In micromotors, working efficiency is an important reference factor. The efficiency of micromotors is already determined during design and selection. For example, the efficiency of permanent magnet DC motors is higher than that of AC asynchronous motors. Efficiency is also closely related to cost. Now Xinda Motor will talk about how to improve the working efficiency of micro motors.

The efficiency of a micromotor refers to the ratio of its mechanical power to its input power. The mechanical output power is calculated from the required torque and speed. The electrical power input is calculated using the voltage and current supplied to the micromotor. Electrical energy is in different forms. A series of losses will occur during the conversion process, so the mechanical power output is lower than the electrical power input. The design of micromotors is to minimize these losses to improve efficiency.

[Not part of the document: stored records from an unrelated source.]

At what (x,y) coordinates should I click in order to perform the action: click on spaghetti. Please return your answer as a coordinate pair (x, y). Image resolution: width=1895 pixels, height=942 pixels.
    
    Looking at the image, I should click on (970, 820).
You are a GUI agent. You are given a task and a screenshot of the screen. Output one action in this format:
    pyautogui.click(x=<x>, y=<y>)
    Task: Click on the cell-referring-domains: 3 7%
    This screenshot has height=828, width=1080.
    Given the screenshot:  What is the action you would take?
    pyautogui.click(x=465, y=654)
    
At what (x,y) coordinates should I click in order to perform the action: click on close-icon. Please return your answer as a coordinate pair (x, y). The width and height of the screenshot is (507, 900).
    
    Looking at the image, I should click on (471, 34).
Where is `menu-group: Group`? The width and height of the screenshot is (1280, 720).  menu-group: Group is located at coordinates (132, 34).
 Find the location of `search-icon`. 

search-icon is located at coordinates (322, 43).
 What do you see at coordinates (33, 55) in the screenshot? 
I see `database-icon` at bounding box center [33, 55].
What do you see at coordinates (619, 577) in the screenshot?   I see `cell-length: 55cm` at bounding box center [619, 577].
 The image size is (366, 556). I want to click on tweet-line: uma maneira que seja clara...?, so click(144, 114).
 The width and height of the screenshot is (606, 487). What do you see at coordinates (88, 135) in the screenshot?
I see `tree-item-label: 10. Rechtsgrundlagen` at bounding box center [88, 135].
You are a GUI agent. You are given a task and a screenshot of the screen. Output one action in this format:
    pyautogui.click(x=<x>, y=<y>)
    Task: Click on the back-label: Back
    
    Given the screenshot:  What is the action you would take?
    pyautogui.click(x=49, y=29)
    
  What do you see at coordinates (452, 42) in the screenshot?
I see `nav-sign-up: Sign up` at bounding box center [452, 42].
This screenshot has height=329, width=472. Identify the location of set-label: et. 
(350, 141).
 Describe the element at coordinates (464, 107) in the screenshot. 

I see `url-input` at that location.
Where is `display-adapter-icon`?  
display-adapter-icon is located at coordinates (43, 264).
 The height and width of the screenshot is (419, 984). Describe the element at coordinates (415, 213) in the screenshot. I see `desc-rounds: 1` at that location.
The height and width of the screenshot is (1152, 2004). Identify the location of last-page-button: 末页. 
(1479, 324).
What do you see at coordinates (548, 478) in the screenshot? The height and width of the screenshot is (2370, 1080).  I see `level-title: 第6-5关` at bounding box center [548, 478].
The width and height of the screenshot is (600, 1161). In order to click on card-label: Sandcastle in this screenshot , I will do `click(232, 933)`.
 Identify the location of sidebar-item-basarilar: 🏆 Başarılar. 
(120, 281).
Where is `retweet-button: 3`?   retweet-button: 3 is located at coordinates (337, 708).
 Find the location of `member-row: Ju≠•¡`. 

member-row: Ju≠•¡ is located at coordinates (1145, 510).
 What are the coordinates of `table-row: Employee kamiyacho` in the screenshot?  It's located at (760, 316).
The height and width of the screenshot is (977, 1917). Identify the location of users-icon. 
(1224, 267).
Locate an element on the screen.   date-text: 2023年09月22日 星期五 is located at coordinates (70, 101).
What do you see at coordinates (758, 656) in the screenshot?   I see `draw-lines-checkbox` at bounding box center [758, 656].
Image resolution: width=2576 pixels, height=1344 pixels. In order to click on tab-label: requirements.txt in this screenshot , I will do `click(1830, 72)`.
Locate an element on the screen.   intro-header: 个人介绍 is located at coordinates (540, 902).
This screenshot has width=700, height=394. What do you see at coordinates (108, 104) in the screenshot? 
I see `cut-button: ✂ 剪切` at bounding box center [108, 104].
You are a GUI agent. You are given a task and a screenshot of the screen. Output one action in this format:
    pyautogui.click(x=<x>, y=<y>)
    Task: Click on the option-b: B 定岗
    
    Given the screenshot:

So to put it simply, to improve the efficiency of micromotors, we need to reduce losses. It seems like a simple problem, but it is actually very complicated. To reduce the losses of micromotors, we must first know what losses there are in micromotors.

Generally, we divide the losses of micromotors into two types, one is mechanical loss and the other is electromagnetic loss, such as copper loss, iron loss, hysteresis loss, etc. To reduce rotor losses, the method is usually to reduce the resistance of the rotor winding, such as using thicker wires with lower resistance, or increasing the rotor slot cross-sectional area. The material of the rotor is also very critical. For example, using a copper rotor, the loss can be reduced to about 15%. Similarly, the stator will suffer the same loss. The method is to increase the slot area of the stator and the full slot rail. If it is a permanent magnet stator winding, the efficiency of the micromotor will also be significantly improved.

The iron loss of micromotors can be effectively reduced by using good quality silicon steel sheets, and increasing the length of the iron core can effectively reduce hysteresis loss.

Some micromotors can reach 90% efficiency. The reason is the use of efficient neodymium magnets and special magnetic circuit design, which enable the micromotors to obtain stronger magnetic flux to reduce electromagnetic losses. In addition, the low-resistance commutator used by micromotors can reduce friction and improve the efficiency of micromotors. In addition, the efficiency of the micro DC motor with ironless design will be very high.